Software company’s services prove popular in Canadian mining industry

22nd July 2011

Canadian maintenance management software company Cogep has experienced a record number of sales in the past year, and has concluded ten contracts in the Canadian mining sector for the implementation of Guide Ti, its maintenance and procurement management software solution.

Signing gold exploration and development company Detour Gold, which owns the fourth-largest gold deposit in North America; Hammond Reef, development-stage gold mining company Osisko’s mining project in Thunder Bay, Ontario; and gold miner Richmont Mines, with its Francoeur, Beaufor and Camflo mines, has enabled Cogep to pursue its growth strategy in the gold mining sector.

In fact, 53% of mining industry investments in Quebec are in gold mines, with Cogep’s most recent large contract being Osisko’s openpit gold mine at Malartic.

From Canada to West Africa
Further, the company has added mining and exploration company Canadian Royalties’ Quebec-based Nunavik nickel mine, the British Columbia-based Quinsam thermal coal mine and two new gold mines in West Africa, owned by Canadian mining company Semafo, to its portfolio of clients.

“No other Canadian maintenance management software company has as many clients as we have,” states Cogep president and CEO Michel Fournier.
The company believes its success has also provided it with credibility in many sectors. “Our clients are our best ambassadors. We have an extremely high customer satisfaction rate that is the direct result of increases in productivity observed wherever Guide Ti is used,” he says.

New Opportunities
Most large mining companies use management software, such as SAP, JD Edwards and Oracle. These solutions offer maintenance modules, but none of them are as powerful or as flexible as software designed for that specific purpose, says Cogep.

Seizing the opportunity, the company designed Guide Ti to integrate completely and easily into systems already in place.

“There are opportunities now to increase our market share with regard to large mining corporations around the world,” states Fournier.
Promising Sector for Investing
The mining sector is a particularly active one in Canada. Given the current metal prices, the economic conditions are optimal for investments in the mining sector.

This is the case particularly in Quebec where the Institut de la statistique du Québec announced in March this year that investments might reach a new high in 2011.

Total investments could amount to $2.9-billion, an increase of 17% over the US$2.5-billion invested in 2010, which, in turn, amounted to a 22% increase over 2009.

High Stakes
In spite of the current enthusiasm for natural resources, the mining industry faces a number of operational challenges resulting from the remoteness of sites, Cogep notes.

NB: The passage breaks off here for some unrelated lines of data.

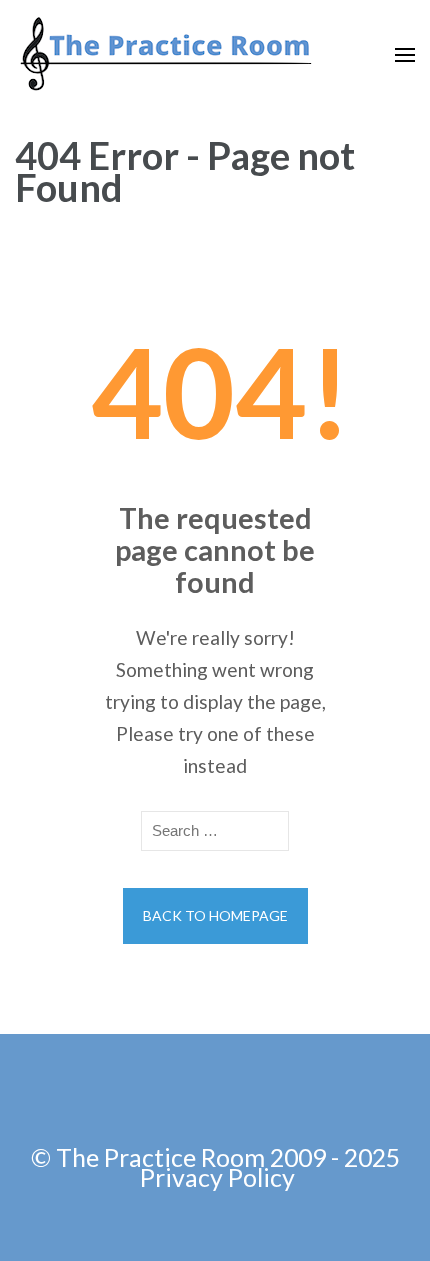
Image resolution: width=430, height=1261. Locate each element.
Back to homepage (215, 915)
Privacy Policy (217, 1177)
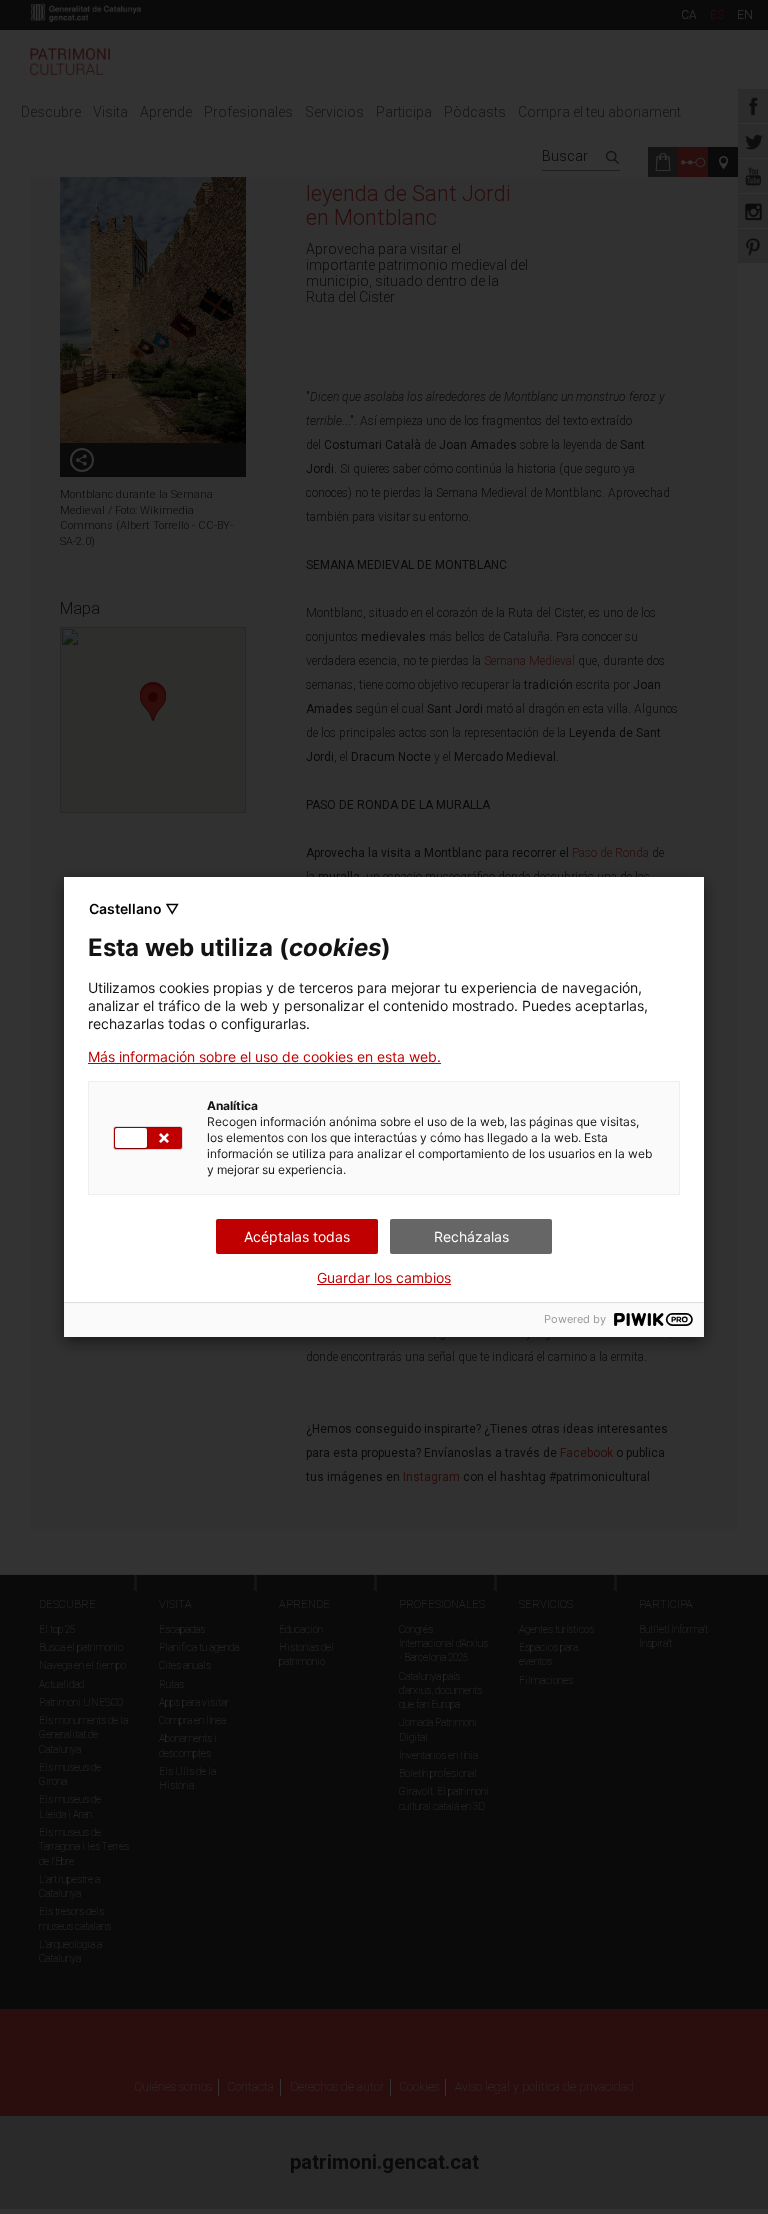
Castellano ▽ (134, 908)
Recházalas (471, 1236)
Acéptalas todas (297, 1236)
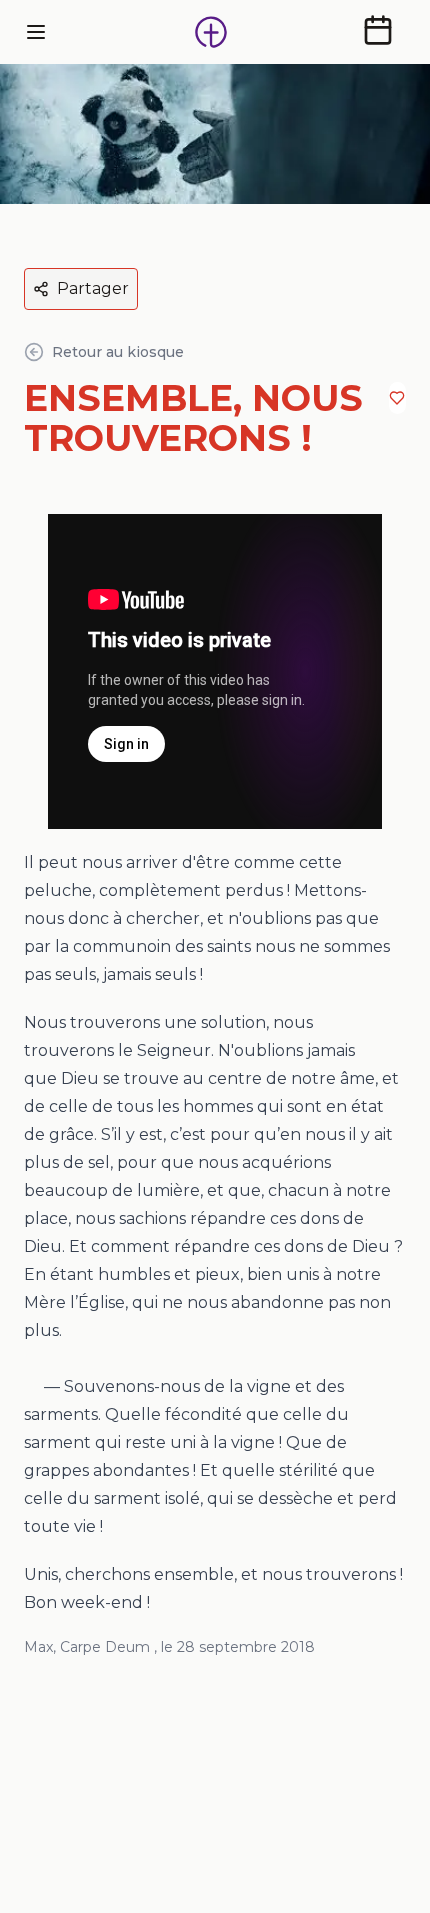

“Though the industry employs more than 35 000 workers in Quebec, the scarcity of skilled workers represents a significant challenge too. “With a software solution such as Guide Ti, which compiles a historical record of machinery maintenance, knowledge transfer is greatly improved,” says the company.
Further, it highlights that efficient exploitation of a mine always involves extracting more products with less equipment and doing this rapidly. Faster delivery times and lower transportation costs, with regard to parts procurement and inventory, are central to the efficiency and profitability of a mine.

Production stoppages lead to higher mineral extraction costs; however, by relying on superior preventive maintenance management, procurement process management and parts inventory management, Canadian mines ensure that they remain competitive,” concludes Cogep.